Most of these refugees are spread out across the Thai-Myanmar border. Statistics from the United Nations High Commissioner for Refugees (UNHCR) show the country currently hosts over 90,000 in the border area but only 5,000 in Bangkok and the surrounding area. The largest camp on the Myanmar border, Mae La, houses over 30,000 people. Migrants living in the camps face strict restrictions on their movements and access to services.

Thailand moves to address the gaps in its migrant policies

Refugees in Thailand have faced innumerable hurdles and most are unable to own land, access education or find legal employment. Until 2005, most non-citizens in Thailand were barred from basic healthcare and education. In 2016, the Thai government amended its citizenship laws, opening up new opportunities for many refugees.

The drafting process behind the new National Screen Mechanism began that same year and primarily took place under the military junta. The government made numerous commitments to introduce policies in line with international standards, including a pledge to stop holding refugee children in detention centres.

But the new law lacks specifics 

The International Detention Coalition, an advocacy group, has voiced concerns that the new policy won’t be able to offer refugees much protection. The policy doesn’t lay out specific eligibility criteria for granting migrants protected status. Screening is left to the discretion of a new committee led by the Thai police, which will both implement and manage the process.

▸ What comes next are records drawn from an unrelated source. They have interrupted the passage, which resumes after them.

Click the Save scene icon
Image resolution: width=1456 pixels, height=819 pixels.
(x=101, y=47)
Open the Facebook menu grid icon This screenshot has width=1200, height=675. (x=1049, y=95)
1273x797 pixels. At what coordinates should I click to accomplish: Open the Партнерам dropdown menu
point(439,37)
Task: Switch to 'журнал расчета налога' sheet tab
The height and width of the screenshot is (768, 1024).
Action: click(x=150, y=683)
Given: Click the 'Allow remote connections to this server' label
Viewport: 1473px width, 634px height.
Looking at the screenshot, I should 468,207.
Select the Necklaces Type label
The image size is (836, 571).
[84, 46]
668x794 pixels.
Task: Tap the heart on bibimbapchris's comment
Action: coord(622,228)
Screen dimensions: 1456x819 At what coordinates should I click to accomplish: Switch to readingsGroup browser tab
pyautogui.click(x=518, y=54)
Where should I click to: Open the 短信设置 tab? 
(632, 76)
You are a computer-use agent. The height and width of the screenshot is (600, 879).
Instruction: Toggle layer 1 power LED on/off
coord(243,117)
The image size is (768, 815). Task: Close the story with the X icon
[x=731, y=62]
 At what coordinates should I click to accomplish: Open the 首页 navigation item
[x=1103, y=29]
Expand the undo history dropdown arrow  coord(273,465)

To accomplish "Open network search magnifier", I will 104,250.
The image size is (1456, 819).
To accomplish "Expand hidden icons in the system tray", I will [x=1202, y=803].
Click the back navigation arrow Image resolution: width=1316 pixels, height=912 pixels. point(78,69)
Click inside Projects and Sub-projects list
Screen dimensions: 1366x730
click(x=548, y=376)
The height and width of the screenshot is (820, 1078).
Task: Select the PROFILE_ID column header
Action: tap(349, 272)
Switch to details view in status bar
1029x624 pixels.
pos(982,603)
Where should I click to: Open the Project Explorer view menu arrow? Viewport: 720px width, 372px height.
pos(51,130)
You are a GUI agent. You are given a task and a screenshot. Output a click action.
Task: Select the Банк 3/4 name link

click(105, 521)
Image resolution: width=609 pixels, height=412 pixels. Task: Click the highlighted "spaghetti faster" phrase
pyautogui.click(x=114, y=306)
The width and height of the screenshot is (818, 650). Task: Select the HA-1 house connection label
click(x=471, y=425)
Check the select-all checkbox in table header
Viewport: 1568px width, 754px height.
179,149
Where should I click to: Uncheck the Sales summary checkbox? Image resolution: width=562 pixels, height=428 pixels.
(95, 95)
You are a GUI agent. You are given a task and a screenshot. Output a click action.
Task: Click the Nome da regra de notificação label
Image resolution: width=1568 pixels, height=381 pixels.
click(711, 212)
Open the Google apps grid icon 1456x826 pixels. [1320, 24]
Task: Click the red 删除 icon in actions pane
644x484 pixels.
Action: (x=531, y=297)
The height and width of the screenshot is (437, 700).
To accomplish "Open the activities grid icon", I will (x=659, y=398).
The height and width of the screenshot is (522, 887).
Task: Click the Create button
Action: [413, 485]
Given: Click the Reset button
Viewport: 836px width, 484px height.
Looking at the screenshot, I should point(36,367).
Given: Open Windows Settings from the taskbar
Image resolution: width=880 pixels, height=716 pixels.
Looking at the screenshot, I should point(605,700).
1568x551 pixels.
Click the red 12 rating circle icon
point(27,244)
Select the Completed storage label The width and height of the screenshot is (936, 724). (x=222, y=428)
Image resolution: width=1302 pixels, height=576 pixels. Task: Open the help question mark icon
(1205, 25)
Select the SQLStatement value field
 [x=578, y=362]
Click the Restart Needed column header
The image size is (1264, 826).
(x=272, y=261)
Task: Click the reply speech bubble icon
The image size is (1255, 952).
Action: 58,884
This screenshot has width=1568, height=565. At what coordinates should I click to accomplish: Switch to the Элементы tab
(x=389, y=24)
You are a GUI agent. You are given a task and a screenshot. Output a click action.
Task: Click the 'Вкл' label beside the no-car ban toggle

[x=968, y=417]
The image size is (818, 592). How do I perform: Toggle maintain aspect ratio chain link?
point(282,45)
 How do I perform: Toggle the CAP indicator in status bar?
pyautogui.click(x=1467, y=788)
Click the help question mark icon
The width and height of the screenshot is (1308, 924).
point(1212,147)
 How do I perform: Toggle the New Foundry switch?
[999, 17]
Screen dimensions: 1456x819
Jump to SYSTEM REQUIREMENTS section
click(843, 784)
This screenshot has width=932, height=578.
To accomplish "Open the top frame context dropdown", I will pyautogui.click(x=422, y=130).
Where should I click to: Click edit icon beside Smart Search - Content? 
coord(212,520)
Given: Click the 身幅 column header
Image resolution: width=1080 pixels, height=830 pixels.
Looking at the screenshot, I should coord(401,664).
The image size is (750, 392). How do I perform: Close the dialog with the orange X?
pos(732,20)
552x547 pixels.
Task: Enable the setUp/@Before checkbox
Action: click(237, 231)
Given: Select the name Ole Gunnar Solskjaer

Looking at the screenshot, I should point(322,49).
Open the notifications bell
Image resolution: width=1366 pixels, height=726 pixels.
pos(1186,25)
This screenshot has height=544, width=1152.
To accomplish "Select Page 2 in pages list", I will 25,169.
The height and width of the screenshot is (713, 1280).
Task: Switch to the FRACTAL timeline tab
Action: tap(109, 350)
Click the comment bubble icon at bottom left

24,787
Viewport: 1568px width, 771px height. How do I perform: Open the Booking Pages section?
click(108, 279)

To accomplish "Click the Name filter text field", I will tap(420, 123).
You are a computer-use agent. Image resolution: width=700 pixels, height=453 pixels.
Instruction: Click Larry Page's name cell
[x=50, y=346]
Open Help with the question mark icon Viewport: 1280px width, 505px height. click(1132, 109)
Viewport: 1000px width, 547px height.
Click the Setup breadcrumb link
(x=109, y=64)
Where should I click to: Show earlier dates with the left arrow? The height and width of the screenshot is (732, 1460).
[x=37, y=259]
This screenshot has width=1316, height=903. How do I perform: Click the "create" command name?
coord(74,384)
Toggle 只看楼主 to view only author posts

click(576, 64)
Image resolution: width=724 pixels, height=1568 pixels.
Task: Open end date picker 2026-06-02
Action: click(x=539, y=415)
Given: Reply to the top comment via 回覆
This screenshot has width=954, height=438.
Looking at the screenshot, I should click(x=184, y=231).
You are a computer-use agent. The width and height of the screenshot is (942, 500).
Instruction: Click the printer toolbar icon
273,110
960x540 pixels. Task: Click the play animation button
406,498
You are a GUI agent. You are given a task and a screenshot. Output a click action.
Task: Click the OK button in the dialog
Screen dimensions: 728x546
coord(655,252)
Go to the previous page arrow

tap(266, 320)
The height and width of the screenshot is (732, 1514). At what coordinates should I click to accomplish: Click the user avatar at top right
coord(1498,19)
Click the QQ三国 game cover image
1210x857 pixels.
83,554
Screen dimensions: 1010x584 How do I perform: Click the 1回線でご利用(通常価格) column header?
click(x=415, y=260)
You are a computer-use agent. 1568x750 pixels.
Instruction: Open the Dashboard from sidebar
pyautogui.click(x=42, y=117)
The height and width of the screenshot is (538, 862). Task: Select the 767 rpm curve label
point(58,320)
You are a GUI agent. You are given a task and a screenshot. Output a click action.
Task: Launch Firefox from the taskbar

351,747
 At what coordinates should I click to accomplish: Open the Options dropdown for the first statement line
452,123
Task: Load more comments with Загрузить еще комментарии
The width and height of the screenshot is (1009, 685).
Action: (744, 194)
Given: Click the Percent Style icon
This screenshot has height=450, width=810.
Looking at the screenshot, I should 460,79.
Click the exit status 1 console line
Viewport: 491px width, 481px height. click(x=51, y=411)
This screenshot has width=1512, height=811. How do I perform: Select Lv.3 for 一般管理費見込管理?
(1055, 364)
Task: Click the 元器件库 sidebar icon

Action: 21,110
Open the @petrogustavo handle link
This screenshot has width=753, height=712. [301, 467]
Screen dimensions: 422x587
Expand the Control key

The law reserves four spots on the committee for academics or representatives from civil society, but again, the law isn’t specific about how these spots will be filled or who can hold these positions. 

After the Thai cabinet approved the law in December, the UNHCR responded by welcoming the move but said the law’s effectiveness will depend on how it’s implemented, writing: “It is hoped that the screening mechanism will regularise the stay of persons in need of international protection in Thailand and lend predictability to the asylum space.”

Waritsara Rungthong and Caroline Stover, of the Refugee Rights Litigation Project in Bangkok, raise similar questions in their analysis: “There is no current indication that the regulation conforms to the robust definition of a “refugee” that has been developed and implemented for decades by states around the globe, and the concomitant rights.”

They also point to a crucial precedent in Thai refugee policy that may be cause for concern. To regulate the populations in refugee camps along the Myanmar border, Thailand uses a system of Provincial Admission Boards, empowered to set requirements for entry and reject refugees as they see fit. The boards’ policies fall short of international standards and they have a track record of rejecting migrants who need protection, even barring the entire Shan ethnic group from Thailand’s camps. As a result, Shan migrants aren’t counted in many statistics about refugees in the country.

The government also has a record of forcibly returning asylum seekers to countries where they face risks of unlawful detention, torture and other rights abuses. The most recent high-profile case came early last year when Thailand detained football player and Bahraini refugee Hakeem al-Araibi for 77 days. Thai authorities came close to extraditing him before eventually allowing him to return to Australia. Thailand has also detained groups of Uyghur refugees on several occasions, cooperating with orders from the Chinese government.

Though the new screening mechanism is a step in the right direction, the Thai government’s intentions remain unclear. Just before the law was passed, Deputy Prime Minister Prawit Wongsuwon called on the UNHCR to speed up its processing of refugees and asylum seekers in Thailand so they could be sent on to a third country.

The committee for Thailand’s new asylum process may lay out guidelines that offer refugees clear criteria and much-needed protections. But until this happens, the law leaves advocates and migrants with mostly questions.